Sur ce point nous sommes tous les deux d’accord, je trouve. Que la matière tragique « Tchadienne » ou « Africaine » vaut toute autre matière, là aussi nous sommes d’accord. C’est même le sens de la réflexion que j’ai essayé de formuler dans mon article non pas en faisant des personnages du films des clones des personnages mythiques « occidentaux » ni en appliquant une grille narratologique « occidentale ». Ce serait trop naïf.
Quand il s’agit d’art et de pensée l’Occidental en soi, ou l’Africain en soi n’ont aucun intérêt. C’est le sens de la démarche de Pasolini quand il adaptait Les mille et une nuits, ou en formant le projet d’une Orestie africaine… C’est aussi l’idée de Peter Brook en allant vers le fond culturel indou à travers son œuvre majestueuse le Mahabhrarata. Les idées n’ont pas de frontières, pensait Youssef Chahine dans le Destin et qui disait ailleurs : « Tout ce qui est grand m’appartient ».

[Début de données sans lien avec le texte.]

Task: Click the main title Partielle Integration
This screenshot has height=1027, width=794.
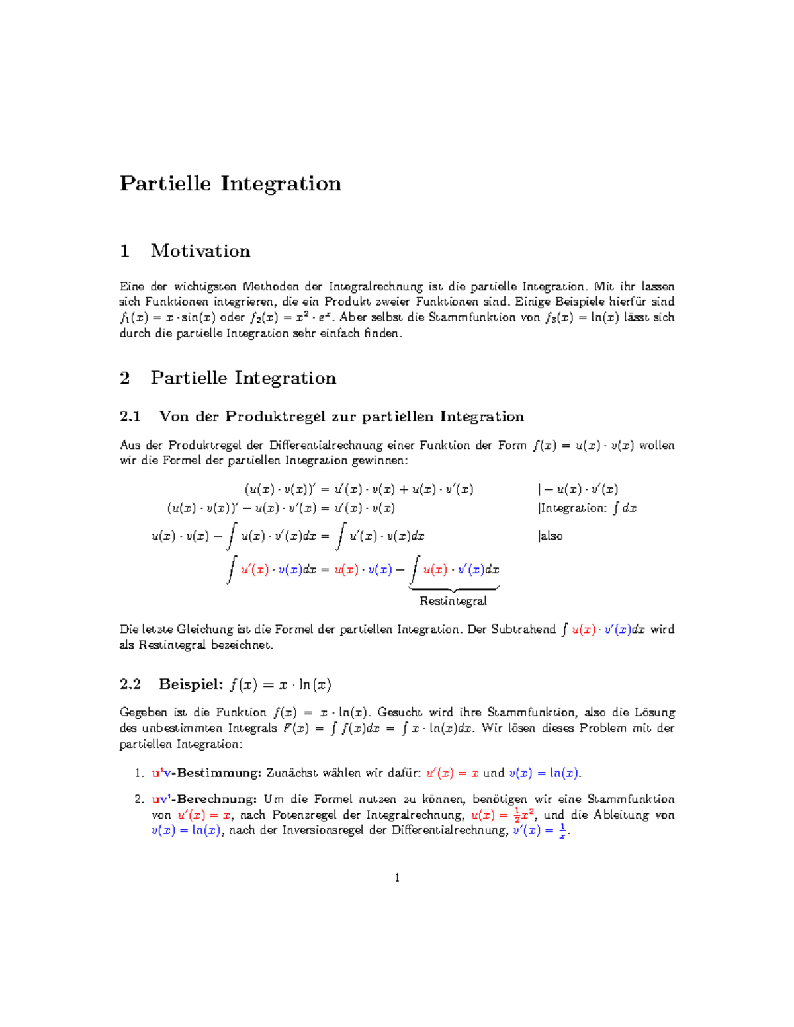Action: pos(230,183)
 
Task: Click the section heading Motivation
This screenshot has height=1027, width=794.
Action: pos(200,251)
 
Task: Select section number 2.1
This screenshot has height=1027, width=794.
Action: pos(130,417)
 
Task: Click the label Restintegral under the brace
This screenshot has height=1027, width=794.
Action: pos(453,601)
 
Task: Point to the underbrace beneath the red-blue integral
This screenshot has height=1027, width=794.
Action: pos(454,588)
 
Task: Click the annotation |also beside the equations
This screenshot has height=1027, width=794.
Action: pos(551,536)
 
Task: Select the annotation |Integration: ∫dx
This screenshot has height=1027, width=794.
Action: pos(588,509)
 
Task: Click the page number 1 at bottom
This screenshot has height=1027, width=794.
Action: pos(397,878)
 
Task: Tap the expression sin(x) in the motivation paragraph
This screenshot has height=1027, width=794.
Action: pos(198,317)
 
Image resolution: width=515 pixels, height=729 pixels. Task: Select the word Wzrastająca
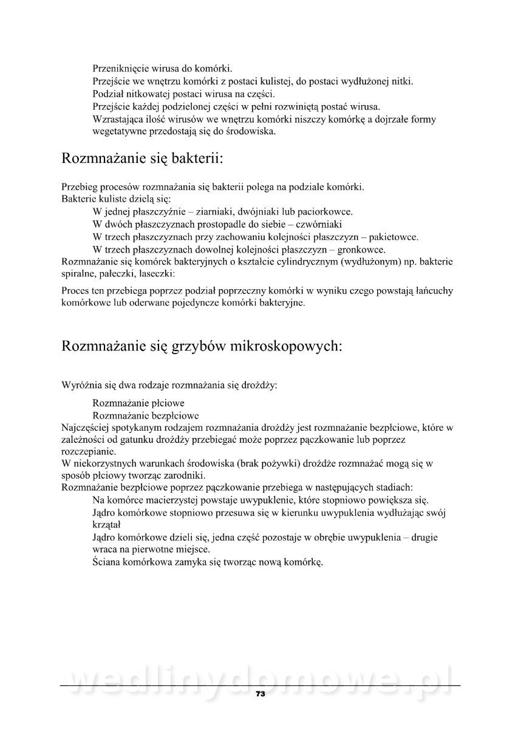tap(118, 119)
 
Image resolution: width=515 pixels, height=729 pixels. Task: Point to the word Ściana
tap(108, 562)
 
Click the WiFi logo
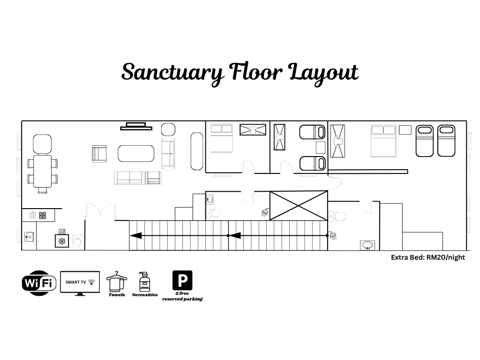click(x=39, y=283)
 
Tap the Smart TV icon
click(x=80, y=283)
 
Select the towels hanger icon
click(x=116, y=281)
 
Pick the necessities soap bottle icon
click(x=144, y=282)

Pour ma part, il est tout à fait légitime qu’un cinéaste africain puise dans une matière non africaine pour réaliser des œuvres personnelles. Encore une fois je ne sais pas si c’est le projet de Haroun. Par contre quel serait, sinon, le sens d’une œuvre aussi importante que Hyènes réalisée par Djibril Diop Mambéty en 1972 avec Ami Diakhaté et Mansour Diouf. Ce film est inspiré sans aucun complexe de la pièce La visite de la Vieille Dame du dramaturge suisse Friedrich Dürrenmatt. La même pièce avait auparavant inspiré La Rancune (The Visit est le titre anglais) en 1964, un film de l’Autrichien Bernhard Wicki, avec Ingrid Bergman et Anthony Quinn.

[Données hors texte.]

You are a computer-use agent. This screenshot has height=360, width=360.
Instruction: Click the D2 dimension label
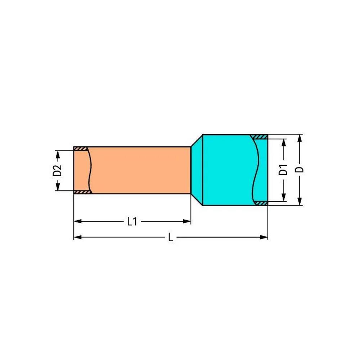(x=57, y=170)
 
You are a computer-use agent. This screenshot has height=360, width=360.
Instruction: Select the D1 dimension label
(x=283, y=170)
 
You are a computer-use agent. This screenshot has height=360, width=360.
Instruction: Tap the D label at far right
(x=300, y=170)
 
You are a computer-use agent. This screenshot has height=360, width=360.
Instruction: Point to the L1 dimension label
(x=132, y=221)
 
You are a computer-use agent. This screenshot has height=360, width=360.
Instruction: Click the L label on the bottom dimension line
(x=170, y=237)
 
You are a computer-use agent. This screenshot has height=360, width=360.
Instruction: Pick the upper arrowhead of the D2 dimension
(x=58, y=154)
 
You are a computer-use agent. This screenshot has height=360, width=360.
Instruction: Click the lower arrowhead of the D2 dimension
(x=58, y=187)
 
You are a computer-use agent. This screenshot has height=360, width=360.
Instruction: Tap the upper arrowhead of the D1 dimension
(x=284, y=143)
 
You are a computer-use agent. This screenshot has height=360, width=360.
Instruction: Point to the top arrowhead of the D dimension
(x=300, y=139)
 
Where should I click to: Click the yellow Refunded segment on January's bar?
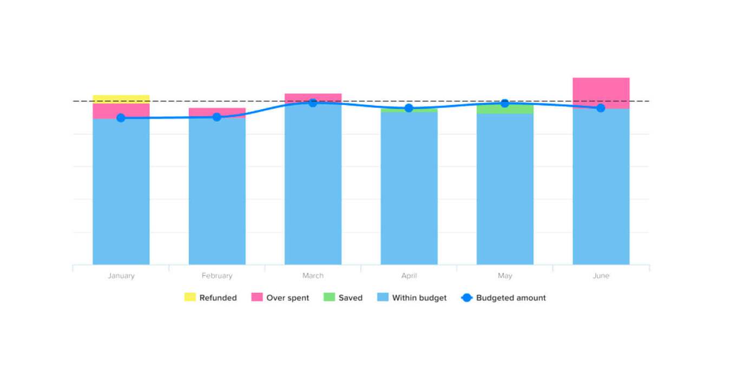click(121, 99)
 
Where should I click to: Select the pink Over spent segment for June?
click(601, 92)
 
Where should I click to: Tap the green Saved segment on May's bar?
click(505, 109)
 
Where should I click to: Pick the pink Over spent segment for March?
click(313, 97)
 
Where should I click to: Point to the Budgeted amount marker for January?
click(121, 118)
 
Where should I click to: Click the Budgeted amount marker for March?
click(313, 103)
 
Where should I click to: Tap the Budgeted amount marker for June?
click(601, 108)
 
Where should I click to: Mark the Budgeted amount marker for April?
click(409, 108)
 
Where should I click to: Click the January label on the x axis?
click(121, 276)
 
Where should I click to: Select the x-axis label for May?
click(505, 276)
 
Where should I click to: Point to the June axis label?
click(601, 276)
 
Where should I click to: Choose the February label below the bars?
click(217, 276)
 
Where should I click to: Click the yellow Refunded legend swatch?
click(190, 297)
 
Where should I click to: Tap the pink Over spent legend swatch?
click(257, 297)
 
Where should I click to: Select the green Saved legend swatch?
click(329, 297)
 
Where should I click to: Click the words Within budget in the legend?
click(419, 298)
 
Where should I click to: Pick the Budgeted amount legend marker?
click(466, 297)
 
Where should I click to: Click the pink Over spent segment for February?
click(217, 111)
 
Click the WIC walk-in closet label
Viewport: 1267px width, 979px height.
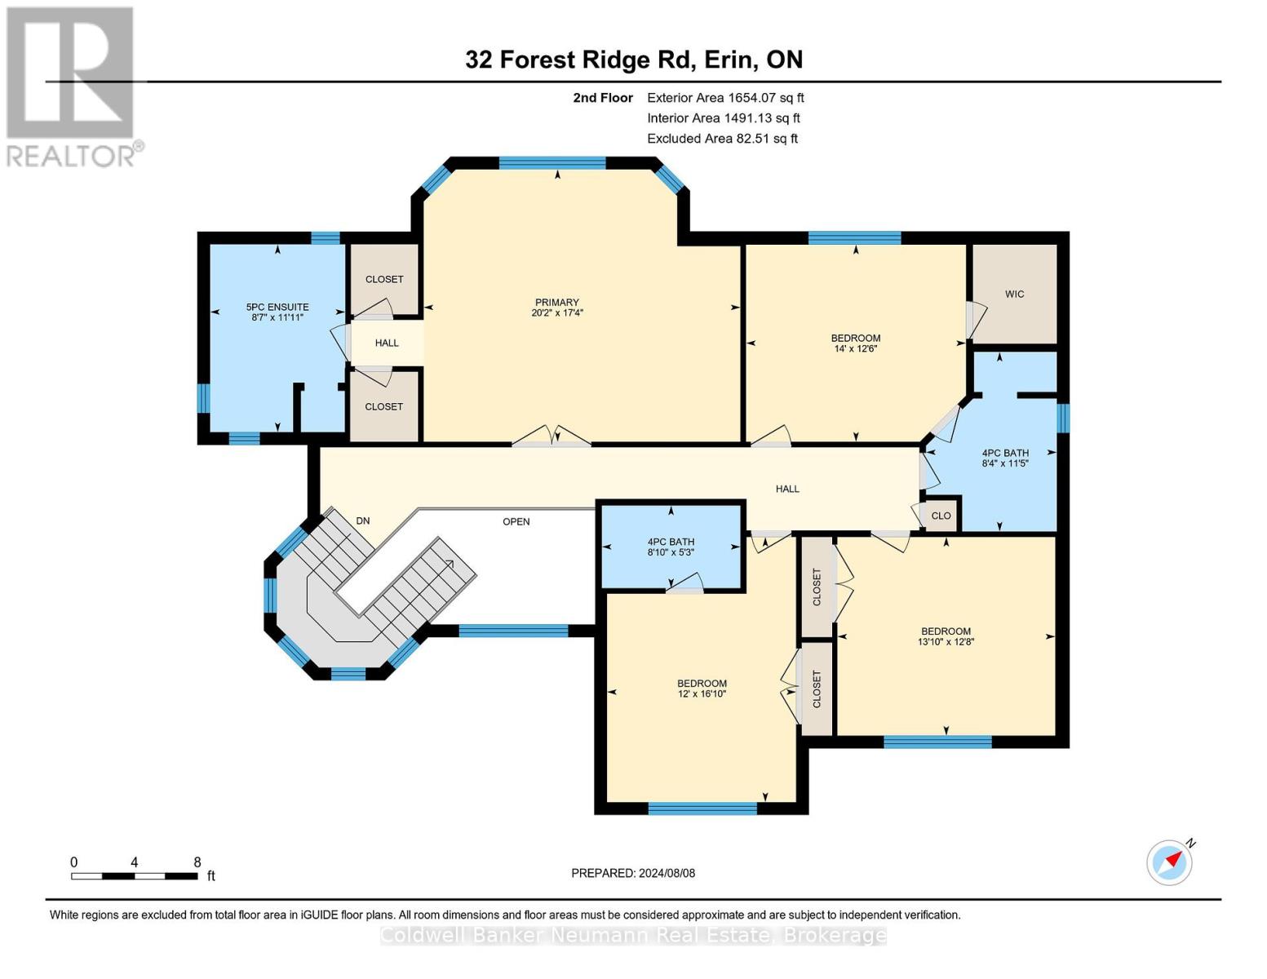(1014, 294)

En effet, mon intension l’article sur L’Homme qui crie est de défendre la dimension universelle du film. C’est ma conviction et je l’assume. J’estime que tout artiste ou critique ou intellectuel du monde entier devrait s’en réclamer en toute légitimité. L’universalisme ne signifie pas le mimétisme d’une culture hégémonique mais le dépassement de toutes formes de frontières. C’est là le défi et c’est là où je ne suis pas notre ami Barry.
Je suis Africain non pas parce que je suis en opposition avec l’Autre (Européen en l’occurrence). Mais nous contribuons tous au « Génie Humain » et je ne devrais en aucun cas avoir de complexe à puiser mes outils d’analyse et de réflexion dans n’importe quel fond culturel. Il se trouve que la matière, dite Européenne nous est, nous africains, plus proches que d’autres à tel point que les différentiations paraissent souvent forcées, pour ne pas dire inappropriées. Cela revient à des facteurs complexes d’histoire, de géographie, de politique, … et de rapport de forces etc..

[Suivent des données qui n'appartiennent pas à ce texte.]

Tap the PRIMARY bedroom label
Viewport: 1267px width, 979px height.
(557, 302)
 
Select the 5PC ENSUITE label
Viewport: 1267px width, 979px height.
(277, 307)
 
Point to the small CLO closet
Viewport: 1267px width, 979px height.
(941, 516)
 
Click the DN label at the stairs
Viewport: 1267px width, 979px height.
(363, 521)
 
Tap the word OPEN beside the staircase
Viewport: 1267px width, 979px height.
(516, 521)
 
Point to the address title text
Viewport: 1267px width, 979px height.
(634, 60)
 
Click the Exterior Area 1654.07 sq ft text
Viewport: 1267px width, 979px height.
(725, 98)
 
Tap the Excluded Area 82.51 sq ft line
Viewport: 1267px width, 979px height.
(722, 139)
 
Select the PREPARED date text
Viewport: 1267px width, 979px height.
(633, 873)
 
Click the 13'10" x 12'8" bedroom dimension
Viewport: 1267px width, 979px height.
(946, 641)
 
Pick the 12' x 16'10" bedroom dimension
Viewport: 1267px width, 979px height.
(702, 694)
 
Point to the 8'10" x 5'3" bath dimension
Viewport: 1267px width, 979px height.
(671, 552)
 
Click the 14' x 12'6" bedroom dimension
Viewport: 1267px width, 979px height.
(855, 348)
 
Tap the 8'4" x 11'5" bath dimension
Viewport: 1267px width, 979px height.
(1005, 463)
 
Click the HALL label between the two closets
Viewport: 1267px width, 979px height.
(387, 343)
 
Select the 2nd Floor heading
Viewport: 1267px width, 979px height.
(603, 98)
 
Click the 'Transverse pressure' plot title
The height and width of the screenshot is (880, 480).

J’ai eu recours à la matière tragique grecque comme des schèmes mentaux de représentation qui en fait ne sont pas propres à l’Europe. Le tragique est un fond humain et Barry a raison de le retrouver dans la réalité même du Tchad. Haroun a essayé, je pense, de représenter cela par le cinéma. Il n’a peut-être pas nécessairement pensé aux mêmes éléments que moi. Ce qui manque c’est que notre ami Barry puisse aller plus loin dans sa réflexion et nous montrer la portée intellectuelle et culturelle du tragique au-delà des faits et comment cela se traduit ou pourrait se traduire par des formes d’expressions artistiques. C’est un champ d’investigation digne d’intérêt et je le remercie de pousser dans cette direction.
Après des années, voire de décennies, de travail sérieux sur le rapport de l’Occident au reste du Monde, Edward W. Said déclarait n’avoir pas d’Orient en soi à défendre. Et Achille Mbembé, le philosophe camerounais le suivra plus tard en poussant plus loin encore cette approche postcolonialiste des rapports entre les cultures. Rien n’existe en soi. Le métissage, culturel du moins, est le salut de l’humanité. Le multiculturalisme n’est pas un choix c’est un fait qui dépasse tout volonté. La pureté est à l’origine de tous les fascismes.